PI14049 Sucrose Stearate (CAS No.: 25168-73-4)

Sucrose Stearate Description

Sucrose Stearate, a sugar ester typically represented by the formula C42H82O16, functions as an emulsifying agent with distinct amphiphilic properties. Its powder form is engineered for controlled chemical synthesis processes, aiding in the stabilisation of multi-phase systems. The compound's well-characterised solubility facilitates its integration into diverse formulations, improving reaction uniformity and product consistency in laboratory and industrial settings.

Sucrose Stearate Characteristics

*The above product information is based on theoretical data and is for reference only. Actual specifications may vary.

Sucrose Stearate Applications

Industrial Applications
- Used as an emulsifier in chemical formulations to achieve stable dispersions by leveraging its amphiphilic structure.
- Applied in synthesis reactors as a phase transfer catalyst component to improve reaction kinetics and facilitate product separation.

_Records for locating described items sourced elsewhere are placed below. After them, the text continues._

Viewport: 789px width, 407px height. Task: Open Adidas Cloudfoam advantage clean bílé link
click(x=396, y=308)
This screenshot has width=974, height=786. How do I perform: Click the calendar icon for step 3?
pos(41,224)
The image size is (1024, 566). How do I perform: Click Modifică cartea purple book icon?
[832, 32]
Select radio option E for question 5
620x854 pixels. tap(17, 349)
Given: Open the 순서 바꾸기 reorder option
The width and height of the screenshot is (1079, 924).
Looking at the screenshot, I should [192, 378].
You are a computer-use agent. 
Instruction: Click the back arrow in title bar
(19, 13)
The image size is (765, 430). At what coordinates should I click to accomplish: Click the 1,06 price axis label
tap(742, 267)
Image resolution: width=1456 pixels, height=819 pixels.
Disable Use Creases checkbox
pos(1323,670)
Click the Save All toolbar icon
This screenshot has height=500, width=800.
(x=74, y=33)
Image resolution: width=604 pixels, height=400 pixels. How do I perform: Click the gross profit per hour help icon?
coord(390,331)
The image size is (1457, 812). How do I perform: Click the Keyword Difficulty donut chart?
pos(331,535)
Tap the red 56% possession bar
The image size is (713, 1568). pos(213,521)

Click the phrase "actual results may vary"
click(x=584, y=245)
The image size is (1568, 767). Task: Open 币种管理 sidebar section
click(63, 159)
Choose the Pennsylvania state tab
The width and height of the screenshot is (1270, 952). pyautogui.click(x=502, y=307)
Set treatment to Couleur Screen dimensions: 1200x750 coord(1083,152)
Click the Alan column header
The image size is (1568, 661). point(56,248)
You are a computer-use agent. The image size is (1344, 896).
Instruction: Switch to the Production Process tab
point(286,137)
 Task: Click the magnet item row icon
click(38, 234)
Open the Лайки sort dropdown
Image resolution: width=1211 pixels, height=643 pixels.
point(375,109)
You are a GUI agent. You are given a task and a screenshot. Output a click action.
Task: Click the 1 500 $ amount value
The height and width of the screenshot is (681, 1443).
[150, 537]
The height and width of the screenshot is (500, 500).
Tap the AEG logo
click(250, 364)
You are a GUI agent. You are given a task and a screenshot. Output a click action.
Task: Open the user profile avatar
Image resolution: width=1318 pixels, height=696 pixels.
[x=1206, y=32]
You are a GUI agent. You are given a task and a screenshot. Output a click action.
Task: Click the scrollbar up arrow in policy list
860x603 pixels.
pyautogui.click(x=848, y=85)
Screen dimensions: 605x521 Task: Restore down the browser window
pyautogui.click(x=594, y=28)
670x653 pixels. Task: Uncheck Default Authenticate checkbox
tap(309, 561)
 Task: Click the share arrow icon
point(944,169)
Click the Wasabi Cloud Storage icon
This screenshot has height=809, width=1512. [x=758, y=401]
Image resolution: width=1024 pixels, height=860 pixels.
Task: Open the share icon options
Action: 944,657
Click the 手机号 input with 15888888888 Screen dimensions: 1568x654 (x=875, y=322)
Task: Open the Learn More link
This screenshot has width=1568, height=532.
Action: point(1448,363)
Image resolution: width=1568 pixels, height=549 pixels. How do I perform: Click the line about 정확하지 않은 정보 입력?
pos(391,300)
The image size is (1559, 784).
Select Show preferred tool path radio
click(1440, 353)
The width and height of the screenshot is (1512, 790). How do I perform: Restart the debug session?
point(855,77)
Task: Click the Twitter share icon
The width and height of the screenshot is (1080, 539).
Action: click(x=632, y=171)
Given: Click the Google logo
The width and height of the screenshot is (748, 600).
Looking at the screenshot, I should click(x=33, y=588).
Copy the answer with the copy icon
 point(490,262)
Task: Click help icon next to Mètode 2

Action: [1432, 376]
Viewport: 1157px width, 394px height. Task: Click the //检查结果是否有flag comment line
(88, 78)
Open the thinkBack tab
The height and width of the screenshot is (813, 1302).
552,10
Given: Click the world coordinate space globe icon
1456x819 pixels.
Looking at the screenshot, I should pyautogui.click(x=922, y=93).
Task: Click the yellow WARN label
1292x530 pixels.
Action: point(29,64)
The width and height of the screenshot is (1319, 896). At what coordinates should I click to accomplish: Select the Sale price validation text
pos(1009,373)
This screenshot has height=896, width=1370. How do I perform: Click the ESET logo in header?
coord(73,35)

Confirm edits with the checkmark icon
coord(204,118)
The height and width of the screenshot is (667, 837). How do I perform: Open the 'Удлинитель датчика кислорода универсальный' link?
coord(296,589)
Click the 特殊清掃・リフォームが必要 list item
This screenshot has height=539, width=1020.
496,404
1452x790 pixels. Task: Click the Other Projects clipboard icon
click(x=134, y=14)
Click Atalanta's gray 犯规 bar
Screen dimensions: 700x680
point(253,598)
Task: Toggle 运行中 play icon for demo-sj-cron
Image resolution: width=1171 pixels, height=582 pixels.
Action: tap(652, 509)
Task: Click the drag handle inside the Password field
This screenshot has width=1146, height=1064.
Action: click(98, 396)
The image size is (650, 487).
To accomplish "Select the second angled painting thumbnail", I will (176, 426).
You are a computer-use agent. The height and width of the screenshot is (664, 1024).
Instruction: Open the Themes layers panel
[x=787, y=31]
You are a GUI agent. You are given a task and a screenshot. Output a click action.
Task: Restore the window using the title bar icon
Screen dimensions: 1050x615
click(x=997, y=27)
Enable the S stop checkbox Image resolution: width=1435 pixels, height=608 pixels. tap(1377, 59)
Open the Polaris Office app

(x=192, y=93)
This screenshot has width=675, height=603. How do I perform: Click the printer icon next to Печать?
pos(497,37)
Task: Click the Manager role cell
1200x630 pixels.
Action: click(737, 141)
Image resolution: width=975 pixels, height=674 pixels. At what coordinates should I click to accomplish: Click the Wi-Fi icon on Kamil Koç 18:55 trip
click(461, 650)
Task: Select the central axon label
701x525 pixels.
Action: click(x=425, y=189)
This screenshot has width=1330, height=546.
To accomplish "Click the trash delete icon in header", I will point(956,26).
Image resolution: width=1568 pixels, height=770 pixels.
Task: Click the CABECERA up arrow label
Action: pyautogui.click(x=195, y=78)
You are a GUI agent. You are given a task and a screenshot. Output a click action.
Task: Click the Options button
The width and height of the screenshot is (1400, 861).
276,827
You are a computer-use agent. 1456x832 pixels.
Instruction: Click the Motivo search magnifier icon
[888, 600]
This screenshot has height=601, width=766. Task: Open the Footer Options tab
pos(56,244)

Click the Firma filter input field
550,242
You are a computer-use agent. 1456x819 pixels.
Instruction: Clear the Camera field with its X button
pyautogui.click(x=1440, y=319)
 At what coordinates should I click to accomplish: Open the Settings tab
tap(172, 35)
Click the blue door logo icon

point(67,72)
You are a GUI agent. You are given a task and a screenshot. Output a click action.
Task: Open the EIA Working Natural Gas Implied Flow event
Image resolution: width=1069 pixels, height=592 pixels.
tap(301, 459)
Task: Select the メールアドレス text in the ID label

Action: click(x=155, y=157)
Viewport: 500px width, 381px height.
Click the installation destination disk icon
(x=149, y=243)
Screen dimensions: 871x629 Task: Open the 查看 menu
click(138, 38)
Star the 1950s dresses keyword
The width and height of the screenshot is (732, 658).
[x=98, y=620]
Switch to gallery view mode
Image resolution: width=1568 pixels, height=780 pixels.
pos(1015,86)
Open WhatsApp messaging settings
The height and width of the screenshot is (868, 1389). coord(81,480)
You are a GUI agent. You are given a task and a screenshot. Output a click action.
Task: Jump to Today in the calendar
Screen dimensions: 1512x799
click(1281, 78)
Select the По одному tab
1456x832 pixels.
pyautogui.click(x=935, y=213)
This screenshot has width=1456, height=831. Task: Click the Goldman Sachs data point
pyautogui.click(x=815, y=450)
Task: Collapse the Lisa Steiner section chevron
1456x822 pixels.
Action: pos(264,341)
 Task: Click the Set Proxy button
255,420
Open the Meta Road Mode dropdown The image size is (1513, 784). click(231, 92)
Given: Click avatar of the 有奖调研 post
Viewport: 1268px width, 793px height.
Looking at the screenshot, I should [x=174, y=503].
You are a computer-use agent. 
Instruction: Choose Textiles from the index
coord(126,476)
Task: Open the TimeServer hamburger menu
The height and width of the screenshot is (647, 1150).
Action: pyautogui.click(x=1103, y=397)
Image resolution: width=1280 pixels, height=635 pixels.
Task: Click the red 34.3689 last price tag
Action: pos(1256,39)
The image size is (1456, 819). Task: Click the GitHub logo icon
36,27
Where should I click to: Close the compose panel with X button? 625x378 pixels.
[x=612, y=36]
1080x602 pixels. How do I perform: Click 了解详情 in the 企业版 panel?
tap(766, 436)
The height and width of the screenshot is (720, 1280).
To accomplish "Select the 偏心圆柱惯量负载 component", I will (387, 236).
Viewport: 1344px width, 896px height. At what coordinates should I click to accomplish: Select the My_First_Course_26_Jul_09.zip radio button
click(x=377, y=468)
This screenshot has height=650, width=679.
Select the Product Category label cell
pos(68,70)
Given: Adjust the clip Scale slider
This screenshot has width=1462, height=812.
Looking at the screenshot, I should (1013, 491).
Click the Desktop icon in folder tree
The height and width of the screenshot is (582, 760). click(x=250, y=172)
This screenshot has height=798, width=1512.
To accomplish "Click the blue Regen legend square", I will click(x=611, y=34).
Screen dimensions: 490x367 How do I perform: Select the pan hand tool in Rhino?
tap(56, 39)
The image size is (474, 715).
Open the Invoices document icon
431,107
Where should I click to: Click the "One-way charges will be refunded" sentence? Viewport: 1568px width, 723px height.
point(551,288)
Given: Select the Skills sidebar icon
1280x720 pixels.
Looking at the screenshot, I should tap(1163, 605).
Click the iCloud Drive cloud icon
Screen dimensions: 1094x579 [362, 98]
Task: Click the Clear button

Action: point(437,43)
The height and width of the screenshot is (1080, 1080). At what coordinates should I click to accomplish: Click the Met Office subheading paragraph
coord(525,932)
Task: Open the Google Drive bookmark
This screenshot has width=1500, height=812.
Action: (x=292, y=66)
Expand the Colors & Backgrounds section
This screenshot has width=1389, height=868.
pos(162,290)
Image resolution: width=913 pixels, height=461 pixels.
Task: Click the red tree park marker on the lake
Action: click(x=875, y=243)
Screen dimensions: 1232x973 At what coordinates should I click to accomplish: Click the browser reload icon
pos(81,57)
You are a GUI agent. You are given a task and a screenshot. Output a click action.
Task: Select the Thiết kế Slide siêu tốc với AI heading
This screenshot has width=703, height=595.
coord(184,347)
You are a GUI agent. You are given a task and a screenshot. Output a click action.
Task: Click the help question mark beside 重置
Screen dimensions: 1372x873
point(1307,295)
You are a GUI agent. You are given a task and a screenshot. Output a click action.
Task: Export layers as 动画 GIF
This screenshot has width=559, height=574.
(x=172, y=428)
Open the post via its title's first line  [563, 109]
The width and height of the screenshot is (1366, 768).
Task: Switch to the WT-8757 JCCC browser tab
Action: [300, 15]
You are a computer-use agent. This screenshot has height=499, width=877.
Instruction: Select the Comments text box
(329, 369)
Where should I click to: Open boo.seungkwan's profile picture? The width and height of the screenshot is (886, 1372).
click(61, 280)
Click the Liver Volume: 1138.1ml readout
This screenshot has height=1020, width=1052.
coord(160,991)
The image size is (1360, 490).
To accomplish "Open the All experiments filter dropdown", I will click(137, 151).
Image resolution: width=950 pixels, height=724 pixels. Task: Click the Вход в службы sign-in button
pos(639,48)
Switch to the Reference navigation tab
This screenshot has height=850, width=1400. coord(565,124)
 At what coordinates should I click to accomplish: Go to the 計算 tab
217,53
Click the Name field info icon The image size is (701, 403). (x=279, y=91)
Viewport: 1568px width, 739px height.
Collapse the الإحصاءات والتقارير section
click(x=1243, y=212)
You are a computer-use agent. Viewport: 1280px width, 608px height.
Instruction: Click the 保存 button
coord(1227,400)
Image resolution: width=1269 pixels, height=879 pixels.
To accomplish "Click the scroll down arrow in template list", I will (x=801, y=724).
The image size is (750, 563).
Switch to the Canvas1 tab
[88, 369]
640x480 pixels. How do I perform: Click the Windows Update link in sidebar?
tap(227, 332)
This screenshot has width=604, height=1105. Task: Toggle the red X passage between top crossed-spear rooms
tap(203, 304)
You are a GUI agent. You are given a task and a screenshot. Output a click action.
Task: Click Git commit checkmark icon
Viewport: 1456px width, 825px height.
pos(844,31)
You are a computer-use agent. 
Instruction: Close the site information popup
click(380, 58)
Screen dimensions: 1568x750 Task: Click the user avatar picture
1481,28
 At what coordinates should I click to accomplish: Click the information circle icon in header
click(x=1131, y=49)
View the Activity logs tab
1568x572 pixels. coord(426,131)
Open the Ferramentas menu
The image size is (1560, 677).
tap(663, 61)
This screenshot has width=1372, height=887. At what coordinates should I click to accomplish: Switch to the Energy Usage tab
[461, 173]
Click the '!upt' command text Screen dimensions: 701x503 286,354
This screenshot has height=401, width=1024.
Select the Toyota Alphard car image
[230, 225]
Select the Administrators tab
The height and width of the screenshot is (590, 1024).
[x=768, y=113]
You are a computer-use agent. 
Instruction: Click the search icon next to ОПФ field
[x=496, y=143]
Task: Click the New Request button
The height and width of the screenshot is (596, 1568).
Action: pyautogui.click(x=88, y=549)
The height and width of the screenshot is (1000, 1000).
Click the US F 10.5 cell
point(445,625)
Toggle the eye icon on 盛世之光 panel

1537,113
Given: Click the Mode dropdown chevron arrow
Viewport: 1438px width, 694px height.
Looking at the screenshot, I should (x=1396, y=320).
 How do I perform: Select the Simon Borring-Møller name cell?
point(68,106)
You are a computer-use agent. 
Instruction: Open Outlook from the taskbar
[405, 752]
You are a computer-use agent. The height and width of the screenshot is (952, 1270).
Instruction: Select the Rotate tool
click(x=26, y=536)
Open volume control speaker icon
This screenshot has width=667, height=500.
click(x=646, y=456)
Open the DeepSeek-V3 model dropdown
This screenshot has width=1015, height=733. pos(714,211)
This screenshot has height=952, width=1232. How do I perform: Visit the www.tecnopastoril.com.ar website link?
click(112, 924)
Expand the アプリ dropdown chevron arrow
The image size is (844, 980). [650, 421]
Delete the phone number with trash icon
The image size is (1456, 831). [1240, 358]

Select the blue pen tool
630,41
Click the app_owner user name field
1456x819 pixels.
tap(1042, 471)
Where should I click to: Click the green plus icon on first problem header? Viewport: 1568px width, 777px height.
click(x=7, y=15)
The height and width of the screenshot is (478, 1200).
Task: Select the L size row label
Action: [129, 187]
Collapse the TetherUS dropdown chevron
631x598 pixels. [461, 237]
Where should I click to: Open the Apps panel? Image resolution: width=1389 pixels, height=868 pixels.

Food and Cosmetic Applications
- Serves as an additive in food formulations to stabilise emulsions and control texture by harnessing its surface-active properties.
- Frequently used in cosmetic creams to provide uniform distribution of oil and water phases, enhancing product consistency.

Sucrose Stearate Packing

Sucrose Stearate is packaged in moisture-resistant, anti-static containers with an inner barrier to prevent contamination. The packaging is designed to safeguard the powder from ambient humidity and particulate ingress during transit and storage. Detailed labelling and customised container sizes are available to accommodate various batch sizes. Storage conditions recommend a controlled environment with stable, low temperature and humidity to retain material performance.

Additional Information

Sucrose esters represent a class of compounds derived from the esterification of sugars with fatty acids. Their unique structural properties make them useful in a broad array of formulations requiring phase stabilisation. The interaction between hydrophilic sugar and hydrophobic fatty acid segments is a key factor in their mechanism as emulsifiers. Such compounds are routinely investigated in material synthesis and formulation development for both industrial and consumer applications.

Research into sugar ester chemistry continues to reveal nuanced relationships between molecular structure and performance outcomes. Understanding these relationships is essential for developing products that require precise control over emulsification, solubility, and reaction kinetics in modern synthesis challenges.